:: EXCERPTED TEXT ::

◇ ◇ ◇ ◇

I continue to discover that my mom’s rules are not put in place to ruin my life. Her restrictions are an attempt to protect me. Despite my flaws, to my mom, I am an angel, and losing me is her greatest fear. My mom is grudgingly recognizing that I am growing up, and I need to try new things. The mistakes that I inevitably make are necessary so that I am prepared for the next chapter in my life. But trust involves give and take. The more she can trust me to honor my word, the more I trust she will respect my developing maturity and bolstering opinion.

◇ ◇ ◇ ◇

:: RECORDED INFORMATION ::
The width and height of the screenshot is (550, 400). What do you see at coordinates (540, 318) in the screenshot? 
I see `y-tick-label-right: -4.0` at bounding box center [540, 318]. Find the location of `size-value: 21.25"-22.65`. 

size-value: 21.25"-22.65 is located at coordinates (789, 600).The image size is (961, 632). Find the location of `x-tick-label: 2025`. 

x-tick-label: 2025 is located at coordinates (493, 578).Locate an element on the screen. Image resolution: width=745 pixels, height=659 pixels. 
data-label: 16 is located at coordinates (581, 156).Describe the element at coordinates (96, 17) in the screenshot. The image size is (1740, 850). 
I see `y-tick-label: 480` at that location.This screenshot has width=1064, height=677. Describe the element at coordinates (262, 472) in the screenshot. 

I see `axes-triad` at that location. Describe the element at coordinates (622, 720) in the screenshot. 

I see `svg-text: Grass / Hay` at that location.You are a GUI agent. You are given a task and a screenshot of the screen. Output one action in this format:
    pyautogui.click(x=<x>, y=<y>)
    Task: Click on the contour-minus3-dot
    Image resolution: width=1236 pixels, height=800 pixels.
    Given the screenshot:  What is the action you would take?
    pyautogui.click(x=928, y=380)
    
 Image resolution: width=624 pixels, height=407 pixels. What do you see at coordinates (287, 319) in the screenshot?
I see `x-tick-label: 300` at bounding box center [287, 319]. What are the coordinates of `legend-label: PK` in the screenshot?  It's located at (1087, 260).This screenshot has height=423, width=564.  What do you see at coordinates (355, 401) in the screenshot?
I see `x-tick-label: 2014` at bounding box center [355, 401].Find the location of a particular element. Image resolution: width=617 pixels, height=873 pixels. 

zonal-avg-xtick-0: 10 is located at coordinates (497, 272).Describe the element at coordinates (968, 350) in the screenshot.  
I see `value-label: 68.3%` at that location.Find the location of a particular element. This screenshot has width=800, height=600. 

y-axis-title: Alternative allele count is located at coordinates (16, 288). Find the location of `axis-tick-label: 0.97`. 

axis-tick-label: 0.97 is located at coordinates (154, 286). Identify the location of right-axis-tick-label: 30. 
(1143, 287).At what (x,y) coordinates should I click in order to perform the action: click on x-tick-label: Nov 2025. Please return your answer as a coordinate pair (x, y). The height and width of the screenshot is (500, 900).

◇ ◇ ◇ ◇

:: TO DO ::
(a) Answer these questions from the passage about the writer's mom:
(i) What are the mom's restrictions an attempt to do?
(ii) What is the mom's greatest fear?
(iii) What does trust involve?
(b) Reproduce the passage about the writer's mom between "I continue to" and "and bolstering opinion.", inclusive.
(c) Write the next part of the passage about the writer's mom, picking up after its final sentence.
The records are not needed for any of this.

:: RESPONSES PER TASK ::
(a)
(i) To protect the writer.
(ii) Losing the writer.
(iii) Give and take.

(b)
I continue to discover that my mom’s rules are not put in place to ruin my life. Her restrictions are an attempt to protect me. Despite my flaws, to my mom, I am an angel, and losing me is her greatest fear. My mom is grudgingly recognizing that I am growing up, and I need to try new things. The mistakes that I inevitably make are necessary so that I am prepared for the next chapter in my life. But trust involves give and take. The more she can trust me to honor my word, the more I trust she will respect my developing maturity and bolstering opinion.

(c)
Relationships are work, especially if you want them to last. Sometimes having polarized priorities means that the relationship between a mother and a teenage daughter can require extra effort. While it may be a struggle, I believe that understanding, as opposed to agreement, may be the key to a positive, successful relationship. I remember the moment I began to truly understand my mom. It was the moment I stopped seeing her as all-knowing and all-powerful and acknowledged her, not as the hero or the enemy, but as another woman with similar problems and experiences. Maybe she is not meant to be a hero, she is only human, but that does not make her a villain. I could only reach this realization after communicating with her, empathizing with her, and then finally trusting that my mom- my strong, beautiful, intelligent mom- is a fantastic woman and will always be on my side.